Euclidean Distance issue

Semantically similar words (like man and woman) may not be closer in vector space than dissimilar words (like man and nebula).

Solution: Word Embedding

Word Embedding models map sparse one-hot vectors (e.g., 1,000,000 dimensions) to lower-dimensional dense vectors (e.g., 300 dimensions) where semantically similar words are placed close together so they solve all the problems with TF-IDF mentioned above. Word embedding vectors can be learned using different approaches.

Transformers (Deep Network)

As we’ll discuss in the Transformers section, while training a Transformer model, we can learn the word embedding vectors simultaneously with the model parameters. Here we will discuss Word2Vec

Word2Vec (Shallow Network)

Word2Vec is a shallow network that is the first NLP training method using masking with two approaches:

  • Continuous Bag of Words (CBOW)
  • Skip-gram

Here we only focus on CBOW.

Training Word2Vec

Getting a Text Dataset

First, we need to get a dataset of sentences. Normally, we use a large corpus of text data like Wikipedia, books, or news articles. They are already tokenized and ready to be used. To see how tokenization works, you can refer to the Tokenization section.

Masked Language Modeling

We randomly mask some words in the sentences and predict the masked word using the context of the surrounding words. The context is the words before and after the masked word. The window size is the parameter that determines teh context size. For example in the image above, the window size is 2 which means the context is the 2 words before and after the masked word.

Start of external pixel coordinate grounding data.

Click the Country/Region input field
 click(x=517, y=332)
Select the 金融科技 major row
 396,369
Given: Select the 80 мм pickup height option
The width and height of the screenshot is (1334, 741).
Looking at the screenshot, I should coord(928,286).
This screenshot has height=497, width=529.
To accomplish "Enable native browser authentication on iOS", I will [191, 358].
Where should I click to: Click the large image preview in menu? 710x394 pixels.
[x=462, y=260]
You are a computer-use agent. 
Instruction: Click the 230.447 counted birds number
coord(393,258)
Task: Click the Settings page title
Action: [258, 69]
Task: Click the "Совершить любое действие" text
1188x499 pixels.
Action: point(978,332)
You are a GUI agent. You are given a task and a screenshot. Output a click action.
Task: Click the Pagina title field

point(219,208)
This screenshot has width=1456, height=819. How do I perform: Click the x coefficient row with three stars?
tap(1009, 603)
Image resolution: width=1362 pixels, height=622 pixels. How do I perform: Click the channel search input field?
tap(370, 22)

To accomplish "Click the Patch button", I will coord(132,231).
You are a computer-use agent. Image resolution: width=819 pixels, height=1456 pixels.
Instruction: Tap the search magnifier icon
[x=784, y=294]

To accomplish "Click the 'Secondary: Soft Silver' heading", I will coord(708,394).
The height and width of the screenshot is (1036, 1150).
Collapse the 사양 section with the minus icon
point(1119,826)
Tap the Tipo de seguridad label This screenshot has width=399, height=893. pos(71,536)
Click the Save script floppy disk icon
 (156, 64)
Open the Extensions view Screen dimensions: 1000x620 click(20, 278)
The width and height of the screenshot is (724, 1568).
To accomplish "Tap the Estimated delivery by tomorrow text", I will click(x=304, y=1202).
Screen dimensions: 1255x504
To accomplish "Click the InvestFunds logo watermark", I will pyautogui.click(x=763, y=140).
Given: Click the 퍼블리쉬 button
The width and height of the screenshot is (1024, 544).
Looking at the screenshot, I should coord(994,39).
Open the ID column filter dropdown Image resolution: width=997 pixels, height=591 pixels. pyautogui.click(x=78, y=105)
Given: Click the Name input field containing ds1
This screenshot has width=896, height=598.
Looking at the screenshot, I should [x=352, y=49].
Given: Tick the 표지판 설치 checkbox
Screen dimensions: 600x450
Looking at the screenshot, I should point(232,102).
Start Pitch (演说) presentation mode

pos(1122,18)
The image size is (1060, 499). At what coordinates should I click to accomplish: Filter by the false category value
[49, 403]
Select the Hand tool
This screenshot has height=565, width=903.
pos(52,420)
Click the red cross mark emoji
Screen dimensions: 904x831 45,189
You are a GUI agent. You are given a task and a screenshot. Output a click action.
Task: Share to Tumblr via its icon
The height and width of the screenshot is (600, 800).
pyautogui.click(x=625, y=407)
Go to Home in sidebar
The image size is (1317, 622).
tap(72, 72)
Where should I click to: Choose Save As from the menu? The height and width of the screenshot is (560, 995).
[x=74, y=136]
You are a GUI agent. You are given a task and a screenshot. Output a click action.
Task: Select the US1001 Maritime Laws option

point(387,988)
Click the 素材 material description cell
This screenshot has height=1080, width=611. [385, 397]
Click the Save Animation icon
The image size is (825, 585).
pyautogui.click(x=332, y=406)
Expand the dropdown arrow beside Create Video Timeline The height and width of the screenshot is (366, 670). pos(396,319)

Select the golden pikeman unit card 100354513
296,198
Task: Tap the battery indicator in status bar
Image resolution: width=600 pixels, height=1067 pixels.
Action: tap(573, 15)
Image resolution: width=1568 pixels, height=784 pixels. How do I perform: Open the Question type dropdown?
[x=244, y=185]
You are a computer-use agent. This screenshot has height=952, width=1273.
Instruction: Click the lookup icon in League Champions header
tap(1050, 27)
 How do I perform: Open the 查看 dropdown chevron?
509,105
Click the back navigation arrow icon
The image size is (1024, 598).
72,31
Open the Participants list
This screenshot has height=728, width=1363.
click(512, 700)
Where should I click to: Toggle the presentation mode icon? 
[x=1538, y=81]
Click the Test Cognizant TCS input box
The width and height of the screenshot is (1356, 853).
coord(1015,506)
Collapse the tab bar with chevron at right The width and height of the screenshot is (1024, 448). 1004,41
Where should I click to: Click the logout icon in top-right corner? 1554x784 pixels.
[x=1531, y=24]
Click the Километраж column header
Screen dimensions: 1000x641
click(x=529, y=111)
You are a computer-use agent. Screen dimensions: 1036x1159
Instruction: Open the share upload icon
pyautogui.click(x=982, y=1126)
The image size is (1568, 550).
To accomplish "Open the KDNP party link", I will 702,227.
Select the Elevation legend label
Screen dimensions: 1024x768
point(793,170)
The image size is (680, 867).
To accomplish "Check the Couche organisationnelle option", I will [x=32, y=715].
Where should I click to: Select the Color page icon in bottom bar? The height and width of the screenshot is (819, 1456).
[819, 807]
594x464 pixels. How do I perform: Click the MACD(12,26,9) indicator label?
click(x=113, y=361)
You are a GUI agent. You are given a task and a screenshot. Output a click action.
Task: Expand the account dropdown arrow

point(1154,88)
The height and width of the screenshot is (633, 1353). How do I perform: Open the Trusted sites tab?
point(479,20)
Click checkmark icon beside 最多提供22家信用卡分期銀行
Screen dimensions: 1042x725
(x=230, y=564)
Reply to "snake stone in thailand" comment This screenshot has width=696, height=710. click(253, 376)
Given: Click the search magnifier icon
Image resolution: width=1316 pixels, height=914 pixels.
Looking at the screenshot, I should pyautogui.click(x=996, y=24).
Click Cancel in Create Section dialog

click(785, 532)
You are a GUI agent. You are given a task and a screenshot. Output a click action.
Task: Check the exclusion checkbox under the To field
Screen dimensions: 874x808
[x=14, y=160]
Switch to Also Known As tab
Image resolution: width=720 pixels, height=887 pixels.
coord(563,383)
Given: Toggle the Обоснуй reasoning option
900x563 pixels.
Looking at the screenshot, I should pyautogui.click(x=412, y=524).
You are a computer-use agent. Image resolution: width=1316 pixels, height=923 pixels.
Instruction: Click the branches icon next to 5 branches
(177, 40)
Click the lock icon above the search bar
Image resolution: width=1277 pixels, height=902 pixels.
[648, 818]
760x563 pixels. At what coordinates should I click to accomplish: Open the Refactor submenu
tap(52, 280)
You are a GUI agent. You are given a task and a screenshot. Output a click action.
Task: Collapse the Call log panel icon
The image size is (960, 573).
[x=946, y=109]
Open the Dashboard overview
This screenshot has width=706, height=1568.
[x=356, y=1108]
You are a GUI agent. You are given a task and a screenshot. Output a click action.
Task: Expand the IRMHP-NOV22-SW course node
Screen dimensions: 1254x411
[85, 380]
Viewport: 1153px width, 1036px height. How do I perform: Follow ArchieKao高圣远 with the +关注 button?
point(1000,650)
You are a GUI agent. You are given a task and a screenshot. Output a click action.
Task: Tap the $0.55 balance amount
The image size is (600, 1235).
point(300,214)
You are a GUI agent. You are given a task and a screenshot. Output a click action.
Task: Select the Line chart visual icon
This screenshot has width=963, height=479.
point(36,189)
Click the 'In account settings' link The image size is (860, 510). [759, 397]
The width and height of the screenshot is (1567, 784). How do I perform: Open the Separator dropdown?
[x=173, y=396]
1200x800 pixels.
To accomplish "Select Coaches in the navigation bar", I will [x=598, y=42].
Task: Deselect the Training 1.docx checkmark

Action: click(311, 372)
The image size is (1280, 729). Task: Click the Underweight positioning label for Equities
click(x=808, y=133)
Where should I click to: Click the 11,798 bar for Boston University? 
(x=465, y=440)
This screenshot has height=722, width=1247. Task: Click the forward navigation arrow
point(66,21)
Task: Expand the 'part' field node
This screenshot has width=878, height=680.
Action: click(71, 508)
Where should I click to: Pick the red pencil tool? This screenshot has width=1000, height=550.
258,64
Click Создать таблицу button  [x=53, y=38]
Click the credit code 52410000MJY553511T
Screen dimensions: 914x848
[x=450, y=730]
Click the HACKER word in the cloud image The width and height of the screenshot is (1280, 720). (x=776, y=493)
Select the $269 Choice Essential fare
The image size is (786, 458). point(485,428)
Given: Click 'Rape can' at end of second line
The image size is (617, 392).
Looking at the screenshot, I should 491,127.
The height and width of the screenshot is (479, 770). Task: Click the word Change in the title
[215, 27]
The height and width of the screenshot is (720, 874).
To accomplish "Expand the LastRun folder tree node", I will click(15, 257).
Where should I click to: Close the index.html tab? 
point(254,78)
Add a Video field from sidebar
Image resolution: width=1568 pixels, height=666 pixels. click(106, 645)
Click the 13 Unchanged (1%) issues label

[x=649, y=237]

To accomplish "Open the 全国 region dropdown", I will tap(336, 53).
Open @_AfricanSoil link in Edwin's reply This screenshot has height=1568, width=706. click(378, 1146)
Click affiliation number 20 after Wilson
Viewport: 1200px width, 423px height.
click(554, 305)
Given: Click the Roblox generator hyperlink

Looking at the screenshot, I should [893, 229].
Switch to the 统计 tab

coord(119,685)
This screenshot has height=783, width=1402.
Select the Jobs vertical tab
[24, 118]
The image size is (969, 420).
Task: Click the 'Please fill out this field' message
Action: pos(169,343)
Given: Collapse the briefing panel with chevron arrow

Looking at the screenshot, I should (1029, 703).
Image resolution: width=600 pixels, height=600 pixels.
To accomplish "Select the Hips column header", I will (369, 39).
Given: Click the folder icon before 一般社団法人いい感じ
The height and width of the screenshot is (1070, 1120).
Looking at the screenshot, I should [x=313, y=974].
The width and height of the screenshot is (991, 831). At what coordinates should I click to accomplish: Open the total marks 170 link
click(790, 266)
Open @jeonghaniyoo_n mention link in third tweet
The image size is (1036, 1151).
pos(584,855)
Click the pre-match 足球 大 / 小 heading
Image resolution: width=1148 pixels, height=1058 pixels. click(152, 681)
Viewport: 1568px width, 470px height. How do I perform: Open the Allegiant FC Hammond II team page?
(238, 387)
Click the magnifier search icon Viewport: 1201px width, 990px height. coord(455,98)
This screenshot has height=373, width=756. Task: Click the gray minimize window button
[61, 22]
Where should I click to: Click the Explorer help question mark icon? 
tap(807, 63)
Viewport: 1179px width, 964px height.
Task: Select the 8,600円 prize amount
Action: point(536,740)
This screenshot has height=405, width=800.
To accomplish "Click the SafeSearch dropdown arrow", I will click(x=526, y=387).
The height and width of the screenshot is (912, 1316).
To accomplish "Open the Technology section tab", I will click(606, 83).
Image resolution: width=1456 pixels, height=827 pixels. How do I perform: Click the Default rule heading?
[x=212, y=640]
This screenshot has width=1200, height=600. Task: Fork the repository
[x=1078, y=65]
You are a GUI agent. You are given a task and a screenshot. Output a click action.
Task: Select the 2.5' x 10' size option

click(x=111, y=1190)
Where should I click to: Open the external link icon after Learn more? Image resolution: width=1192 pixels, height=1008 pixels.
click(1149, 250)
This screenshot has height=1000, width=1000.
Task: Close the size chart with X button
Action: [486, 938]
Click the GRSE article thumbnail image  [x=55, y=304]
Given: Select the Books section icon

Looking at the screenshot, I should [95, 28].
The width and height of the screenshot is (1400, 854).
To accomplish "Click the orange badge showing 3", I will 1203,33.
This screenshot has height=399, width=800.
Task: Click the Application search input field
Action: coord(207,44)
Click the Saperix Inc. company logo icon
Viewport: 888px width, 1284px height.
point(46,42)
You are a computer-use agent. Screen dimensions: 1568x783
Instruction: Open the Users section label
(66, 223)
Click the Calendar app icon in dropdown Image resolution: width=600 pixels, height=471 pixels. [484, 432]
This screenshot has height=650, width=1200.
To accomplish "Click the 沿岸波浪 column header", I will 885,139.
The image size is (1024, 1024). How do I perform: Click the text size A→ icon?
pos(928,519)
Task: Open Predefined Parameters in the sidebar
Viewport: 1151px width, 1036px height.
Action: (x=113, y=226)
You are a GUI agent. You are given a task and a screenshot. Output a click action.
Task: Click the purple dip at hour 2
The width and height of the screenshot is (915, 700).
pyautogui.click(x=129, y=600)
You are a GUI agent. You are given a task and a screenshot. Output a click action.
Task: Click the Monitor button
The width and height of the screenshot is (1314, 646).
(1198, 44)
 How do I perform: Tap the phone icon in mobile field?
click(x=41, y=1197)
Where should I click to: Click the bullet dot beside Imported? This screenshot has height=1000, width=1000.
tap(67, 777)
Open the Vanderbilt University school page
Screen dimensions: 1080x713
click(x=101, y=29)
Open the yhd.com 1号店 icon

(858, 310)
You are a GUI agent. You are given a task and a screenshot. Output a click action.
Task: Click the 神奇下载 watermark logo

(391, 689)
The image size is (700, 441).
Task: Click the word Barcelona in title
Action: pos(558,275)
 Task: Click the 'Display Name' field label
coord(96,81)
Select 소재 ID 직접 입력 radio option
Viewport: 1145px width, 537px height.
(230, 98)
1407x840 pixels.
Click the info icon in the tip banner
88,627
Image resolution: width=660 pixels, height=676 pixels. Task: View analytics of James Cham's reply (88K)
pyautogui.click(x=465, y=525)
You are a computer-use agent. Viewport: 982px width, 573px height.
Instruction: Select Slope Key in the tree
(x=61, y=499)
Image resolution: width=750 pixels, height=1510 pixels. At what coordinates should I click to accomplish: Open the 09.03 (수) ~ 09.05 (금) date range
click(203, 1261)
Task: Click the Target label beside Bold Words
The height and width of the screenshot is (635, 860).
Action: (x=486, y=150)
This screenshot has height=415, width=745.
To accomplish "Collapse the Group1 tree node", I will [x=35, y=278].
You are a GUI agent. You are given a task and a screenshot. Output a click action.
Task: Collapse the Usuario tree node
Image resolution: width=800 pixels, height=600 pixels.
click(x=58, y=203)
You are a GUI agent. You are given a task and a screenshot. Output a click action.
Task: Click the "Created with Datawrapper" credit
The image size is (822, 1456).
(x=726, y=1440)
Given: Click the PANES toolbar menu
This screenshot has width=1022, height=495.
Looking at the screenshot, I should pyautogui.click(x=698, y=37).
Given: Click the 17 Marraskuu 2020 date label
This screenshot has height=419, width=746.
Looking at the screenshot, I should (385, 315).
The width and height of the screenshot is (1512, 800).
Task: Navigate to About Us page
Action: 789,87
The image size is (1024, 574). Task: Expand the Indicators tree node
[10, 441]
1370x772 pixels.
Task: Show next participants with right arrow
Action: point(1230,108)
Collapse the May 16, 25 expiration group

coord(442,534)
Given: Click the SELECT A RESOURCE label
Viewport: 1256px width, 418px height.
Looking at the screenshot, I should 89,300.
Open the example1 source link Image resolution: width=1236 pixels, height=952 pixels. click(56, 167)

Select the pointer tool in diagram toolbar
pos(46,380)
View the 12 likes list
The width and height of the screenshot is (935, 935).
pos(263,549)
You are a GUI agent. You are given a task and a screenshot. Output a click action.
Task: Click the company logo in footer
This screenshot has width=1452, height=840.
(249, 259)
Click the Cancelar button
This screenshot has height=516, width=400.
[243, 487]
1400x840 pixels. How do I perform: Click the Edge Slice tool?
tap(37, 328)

Then, we train the model to predict the masked word using the context of the surrounding words. This is a masked language modeling task. We use a shallow neural network to train the model.

At the end of the training, we get the word embedding vectors for each word in the vocabulary. So, if the vocabulary has 10,000 words, and we use 300-dimensional embeddings, we will get a 10,000 x 300 word embedding matrix.

Characteristics

  • Word embeddings are fixed during inference
  • Context is not considered during inference by the vectors but considered during training
  • Uses a shallow neural network to train the model

Note that althougg word embeddings ignore the context during inference, using sequence models like RNNs or Transformers can consider the context during inference.

Semantic Space

When we reduce Word2Vec embeddings from 300 to 3 dimensions we can visualize semantic relationships as shown in the image at the top of the page.

For example, we can see the relationship between queen and king is the same as the relationship between woman and man as shown in the image above. In other words, the vector space is able to capture the semantic relationships between words. So, queen - king vector is the same as woman - man vector in the embedding space.

As an another example, we see that if we add the embedding vector of walking to swam - swimming vector, we get the embedding vector of walked as shown in the image above.

As the last example, for the country capitals, you can see that we can go from word embedding of each country capital to the word embedding of the country using the same vector as shown in the image at the top of the page.